In the data from the beginning through the line containing "coord(742,322)", switch every "Screen dimensions" to "Display size" and leave everything else unchanged. Give back only those lines.

## start Entries shown

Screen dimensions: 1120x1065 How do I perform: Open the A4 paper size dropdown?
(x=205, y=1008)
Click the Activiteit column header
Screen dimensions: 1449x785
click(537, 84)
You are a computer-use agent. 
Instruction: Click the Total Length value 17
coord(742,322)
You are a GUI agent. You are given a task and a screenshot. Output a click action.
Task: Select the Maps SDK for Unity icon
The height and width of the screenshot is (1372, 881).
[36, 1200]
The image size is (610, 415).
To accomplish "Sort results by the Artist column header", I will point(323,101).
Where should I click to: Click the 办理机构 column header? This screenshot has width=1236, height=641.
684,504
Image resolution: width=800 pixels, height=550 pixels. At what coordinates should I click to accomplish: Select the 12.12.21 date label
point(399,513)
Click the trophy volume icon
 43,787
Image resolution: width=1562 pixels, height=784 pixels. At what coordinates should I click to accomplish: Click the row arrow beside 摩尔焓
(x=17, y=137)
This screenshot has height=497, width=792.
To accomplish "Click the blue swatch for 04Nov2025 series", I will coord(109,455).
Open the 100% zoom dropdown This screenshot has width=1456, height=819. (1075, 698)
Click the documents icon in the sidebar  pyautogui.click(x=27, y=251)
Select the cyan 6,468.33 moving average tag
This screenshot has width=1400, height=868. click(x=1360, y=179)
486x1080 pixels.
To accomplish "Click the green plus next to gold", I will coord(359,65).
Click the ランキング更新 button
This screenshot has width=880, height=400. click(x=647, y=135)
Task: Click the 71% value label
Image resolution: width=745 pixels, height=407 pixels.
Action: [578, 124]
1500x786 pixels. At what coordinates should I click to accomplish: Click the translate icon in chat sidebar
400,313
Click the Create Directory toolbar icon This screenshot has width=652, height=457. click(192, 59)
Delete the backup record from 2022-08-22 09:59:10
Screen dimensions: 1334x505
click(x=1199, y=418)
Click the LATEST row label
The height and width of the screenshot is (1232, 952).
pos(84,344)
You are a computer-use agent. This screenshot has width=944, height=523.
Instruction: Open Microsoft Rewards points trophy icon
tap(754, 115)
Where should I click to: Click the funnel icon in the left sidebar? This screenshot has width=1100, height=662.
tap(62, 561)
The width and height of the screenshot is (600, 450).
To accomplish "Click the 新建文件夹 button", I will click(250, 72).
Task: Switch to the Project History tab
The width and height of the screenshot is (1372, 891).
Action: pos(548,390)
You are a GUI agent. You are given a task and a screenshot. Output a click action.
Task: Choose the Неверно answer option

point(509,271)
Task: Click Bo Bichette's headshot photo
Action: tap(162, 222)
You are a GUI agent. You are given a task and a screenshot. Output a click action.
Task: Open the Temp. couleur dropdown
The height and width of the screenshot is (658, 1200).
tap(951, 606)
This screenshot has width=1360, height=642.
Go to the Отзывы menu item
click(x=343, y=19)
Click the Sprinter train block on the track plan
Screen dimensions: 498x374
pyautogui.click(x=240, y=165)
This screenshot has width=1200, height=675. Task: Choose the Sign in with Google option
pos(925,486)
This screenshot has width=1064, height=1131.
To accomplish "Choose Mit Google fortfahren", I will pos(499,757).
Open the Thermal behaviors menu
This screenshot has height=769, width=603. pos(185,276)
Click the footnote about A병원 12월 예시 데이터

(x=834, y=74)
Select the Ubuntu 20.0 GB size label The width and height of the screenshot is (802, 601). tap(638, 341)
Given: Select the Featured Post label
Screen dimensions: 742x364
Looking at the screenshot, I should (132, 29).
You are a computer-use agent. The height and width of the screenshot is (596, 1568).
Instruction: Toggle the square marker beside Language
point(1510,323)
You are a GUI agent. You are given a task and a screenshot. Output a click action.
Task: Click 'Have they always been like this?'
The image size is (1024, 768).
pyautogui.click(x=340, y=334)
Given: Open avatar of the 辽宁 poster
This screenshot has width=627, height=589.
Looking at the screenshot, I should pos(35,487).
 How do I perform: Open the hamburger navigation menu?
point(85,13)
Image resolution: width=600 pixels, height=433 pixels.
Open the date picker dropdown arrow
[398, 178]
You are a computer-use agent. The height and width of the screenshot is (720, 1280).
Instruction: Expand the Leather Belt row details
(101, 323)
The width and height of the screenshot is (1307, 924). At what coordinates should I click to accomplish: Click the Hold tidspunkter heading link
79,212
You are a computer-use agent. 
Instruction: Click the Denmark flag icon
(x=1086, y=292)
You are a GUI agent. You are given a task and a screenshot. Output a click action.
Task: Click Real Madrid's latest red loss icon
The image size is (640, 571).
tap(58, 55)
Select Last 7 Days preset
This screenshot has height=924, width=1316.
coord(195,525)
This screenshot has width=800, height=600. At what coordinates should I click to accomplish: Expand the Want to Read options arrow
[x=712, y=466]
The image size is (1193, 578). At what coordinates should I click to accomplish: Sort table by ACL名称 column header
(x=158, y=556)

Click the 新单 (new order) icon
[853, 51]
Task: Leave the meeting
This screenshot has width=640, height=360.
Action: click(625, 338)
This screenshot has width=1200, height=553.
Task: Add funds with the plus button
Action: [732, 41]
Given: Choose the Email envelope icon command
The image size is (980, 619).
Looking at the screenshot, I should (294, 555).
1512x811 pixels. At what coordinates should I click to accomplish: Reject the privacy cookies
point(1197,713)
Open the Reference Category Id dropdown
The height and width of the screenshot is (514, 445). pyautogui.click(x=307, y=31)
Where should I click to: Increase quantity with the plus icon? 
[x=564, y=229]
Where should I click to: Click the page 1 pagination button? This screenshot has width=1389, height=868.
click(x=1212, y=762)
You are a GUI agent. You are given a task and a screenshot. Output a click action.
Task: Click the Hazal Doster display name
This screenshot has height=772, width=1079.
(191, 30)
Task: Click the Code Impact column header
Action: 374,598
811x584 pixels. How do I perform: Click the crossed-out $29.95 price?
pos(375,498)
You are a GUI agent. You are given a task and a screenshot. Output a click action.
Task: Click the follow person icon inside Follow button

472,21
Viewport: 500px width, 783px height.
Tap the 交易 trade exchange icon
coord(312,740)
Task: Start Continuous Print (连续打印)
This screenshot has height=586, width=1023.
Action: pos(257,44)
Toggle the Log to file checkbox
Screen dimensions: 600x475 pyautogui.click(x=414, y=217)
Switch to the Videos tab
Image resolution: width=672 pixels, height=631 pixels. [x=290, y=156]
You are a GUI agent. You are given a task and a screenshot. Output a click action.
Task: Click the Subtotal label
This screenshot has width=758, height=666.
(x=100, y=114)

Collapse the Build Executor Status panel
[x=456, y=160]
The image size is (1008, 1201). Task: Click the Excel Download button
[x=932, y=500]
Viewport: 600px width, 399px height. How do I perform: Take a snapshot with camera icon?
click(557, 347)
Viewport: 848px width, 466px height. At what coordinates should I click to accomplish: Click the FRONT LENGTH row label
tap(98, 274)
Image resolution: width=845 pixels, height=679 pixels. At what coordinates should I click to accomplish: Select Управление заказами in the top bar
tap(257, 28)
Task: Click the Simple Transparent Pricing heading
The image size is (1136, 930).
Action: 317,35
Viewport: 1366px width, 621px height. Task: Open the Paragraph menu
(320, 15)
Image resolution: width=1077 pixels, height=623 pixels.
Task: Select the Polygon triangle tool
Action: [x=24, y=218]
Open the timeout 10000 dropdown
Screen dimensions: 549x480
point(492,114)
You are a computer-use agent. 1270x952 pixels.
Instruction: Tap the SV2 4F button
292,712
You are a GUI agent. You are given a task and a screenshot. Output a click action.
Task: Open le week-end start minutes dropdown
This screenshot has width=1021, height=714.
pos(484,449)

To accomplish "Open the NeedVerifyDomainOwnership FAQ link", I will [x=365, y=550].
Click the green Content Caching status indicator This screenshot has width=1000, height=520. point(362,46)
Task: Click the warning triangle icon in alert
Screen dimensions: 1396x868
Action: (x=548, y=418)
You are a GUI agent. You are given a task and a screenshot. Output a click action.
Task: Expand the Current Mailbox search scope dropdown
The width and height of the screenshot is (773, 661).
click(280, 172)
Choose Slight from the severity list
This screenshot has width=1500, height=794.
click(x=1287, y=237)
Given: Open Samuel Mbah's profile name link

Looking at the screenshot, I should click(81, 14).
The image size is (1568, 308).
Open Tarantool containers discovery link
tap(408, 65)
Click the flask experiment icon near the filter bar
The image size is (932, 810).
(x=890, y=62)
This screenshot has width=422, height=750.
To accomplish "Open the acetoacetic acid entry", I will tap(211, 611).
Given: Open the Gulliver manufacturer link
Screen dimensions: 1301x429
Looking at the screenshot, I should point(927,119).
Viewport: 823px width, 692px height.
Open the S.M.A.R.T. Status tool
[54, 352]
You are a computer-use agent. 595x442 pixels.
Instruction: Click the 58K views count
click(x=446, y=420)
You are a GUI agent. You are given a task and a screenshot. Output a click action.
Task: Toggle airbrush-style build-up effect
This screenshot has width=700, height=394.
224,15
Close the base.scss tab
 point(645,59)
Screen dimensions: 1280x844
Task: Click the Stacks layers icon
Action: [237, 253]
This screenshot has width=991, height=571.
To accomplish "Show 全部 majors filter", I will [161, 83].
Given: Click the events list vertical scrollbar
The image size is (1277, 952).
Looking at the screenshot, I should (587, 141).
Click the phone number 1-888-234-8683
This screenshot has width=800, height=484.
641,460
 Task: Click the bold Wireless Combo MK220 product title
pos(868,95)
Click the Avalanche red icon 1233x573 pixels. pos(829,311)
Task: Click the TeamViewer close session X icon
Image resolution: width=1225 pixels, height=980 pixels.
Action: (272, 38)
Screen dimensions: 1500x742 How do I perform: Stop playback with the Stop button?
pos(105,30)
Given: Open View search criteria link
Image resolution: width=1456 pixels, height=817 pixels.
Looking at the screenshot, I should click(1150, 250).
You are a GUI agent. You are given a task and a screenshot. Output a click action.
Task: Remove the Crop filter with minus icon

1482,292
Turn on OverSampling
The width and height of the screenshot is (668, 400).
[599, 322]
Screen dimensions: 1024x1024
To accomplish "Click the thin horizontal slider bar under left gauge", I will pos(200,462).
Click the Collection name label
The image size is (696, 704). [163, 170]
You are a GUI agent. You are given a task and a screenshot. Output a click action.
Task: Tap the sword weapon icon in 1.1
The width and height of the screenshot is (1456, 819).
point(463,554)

## end Entries shown

▶ _Written reply_
Display size: 1120x1065 How do I perform: Open the A4 paper size dropdown?
(x=205, y=1008)
Click the Activiteit column header
Display size: 1449x785
click(537, 84)
You are a computer-use agent. 
Instruction: Click the Total Length value 17
coord(742,322)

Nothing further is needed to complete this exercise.